### Work instructions
Below are the records; pull every line that includes "agent".

### Records for this task
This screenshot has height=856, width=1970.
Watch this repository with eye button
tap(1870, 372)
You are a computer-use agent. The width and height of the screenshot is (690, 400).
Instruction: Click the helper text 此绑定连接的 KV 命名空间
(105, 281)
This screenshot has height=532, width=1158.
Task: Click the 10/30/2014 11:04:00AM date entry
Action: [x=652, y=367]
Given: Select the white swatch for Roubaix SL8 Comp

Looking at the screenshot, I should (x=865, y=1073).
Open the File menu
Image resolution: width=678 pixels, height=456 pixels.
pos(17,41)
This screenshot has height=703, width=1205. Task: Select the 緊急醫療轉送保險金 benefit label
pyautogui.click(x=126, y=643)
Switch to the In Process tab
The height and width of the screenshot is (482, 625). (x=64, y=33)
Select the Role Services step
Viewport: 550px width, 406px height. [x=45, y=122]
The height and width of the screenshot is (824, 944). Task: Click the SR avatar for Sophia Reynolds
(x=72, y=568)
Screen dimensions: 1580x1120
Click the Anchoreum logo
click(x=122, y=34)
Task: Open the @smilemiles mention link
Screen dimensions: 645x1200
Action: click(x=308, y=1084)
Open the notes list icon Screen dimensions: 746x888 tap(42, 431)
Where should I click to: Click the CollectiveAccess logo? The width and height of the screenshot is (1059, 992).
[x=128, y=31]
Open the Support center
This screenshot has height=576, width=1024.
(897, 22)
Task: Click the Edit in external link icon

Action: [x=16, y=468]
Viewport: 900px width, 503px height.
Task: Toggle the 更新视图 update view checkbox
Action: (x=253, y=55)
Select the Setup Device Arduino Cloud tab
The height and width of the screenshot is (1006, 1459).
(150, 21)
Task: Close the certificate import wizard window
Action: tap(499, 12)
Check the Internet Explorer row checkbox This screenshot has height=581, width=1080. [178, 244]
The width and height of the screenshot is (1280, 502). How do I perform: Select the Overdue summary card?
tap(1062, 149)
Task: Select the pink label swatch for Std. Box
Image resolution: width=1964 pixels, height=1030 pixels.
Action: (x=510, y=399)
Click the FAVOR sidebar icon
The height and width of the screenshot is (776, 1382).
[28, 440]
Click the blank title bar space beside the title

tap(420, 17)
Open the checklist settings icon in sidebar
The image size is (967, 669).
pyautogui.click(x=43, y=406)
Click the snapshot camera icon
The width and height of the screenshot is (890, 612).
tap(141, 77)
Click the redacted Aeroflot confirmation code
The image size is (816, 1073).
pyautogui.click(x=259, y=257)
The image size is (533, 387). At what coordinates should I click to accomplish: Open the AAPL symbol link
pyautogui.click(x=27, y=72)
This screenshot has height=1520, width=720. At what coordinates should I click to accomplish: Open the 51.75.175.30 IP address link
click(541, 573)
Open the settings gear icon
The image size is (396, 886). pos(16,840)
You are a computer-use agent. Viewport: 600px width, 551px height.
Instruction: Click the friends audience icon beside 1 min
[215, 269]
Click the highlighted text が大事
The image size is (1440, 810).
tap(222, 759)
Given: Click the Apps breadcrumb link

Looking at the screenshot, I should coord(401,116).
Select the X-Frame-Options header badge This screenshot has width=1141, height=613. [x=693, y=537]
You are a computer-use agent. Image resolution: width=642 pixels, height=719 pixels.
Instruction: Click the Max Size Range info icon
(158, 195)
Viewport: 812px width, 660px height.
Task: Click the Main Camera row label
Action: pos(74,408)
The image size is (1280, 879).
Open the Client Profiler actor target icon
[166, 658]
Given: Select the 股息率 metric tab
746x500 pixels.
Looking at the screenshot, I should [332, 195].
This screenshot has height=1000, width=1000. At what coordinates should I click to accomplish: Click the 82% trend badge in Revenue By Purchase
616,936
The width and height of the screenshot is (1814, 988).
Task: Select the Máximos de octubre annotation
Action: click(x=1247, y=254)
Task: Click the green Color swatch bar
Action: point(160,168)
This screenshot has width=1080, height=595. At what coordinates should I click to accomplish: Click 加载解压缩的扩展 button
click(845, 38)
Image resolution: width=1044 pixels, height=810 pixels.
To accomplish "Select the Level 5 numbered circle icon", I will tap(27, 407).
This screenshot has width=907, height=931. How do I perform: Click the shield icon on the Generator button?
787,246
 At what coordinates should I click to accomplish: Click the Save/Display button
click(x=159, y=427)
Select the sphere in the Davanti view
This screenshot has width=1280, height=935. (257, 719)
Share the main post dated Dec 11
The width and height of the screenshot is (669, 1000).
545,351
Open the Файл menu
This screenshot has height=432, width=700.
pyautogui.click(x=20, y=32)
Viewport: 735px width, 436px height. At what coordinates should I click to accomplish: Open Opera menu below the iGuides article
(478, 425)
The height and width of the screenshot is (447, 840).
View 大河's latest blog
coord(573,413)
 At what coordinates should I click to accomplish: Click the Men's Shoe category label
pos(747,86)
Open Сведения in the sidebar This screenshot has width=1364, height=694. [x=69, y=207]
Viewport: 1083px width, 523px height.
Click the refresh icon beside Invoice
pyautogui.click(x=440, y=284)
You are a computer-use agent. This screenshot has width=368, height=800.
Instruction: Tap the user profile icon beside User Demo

### Exercise response
You are a computer-use agent. The width and height of the screenshot is (690, 400).
You are a computer-use agent. Viewport: 600px width, 551px height.
You are a computer-use agent. Image resolution: width=642 pixels, height=719 pixels.
You are a computer-use agent. This screenshot has width=368, height=800.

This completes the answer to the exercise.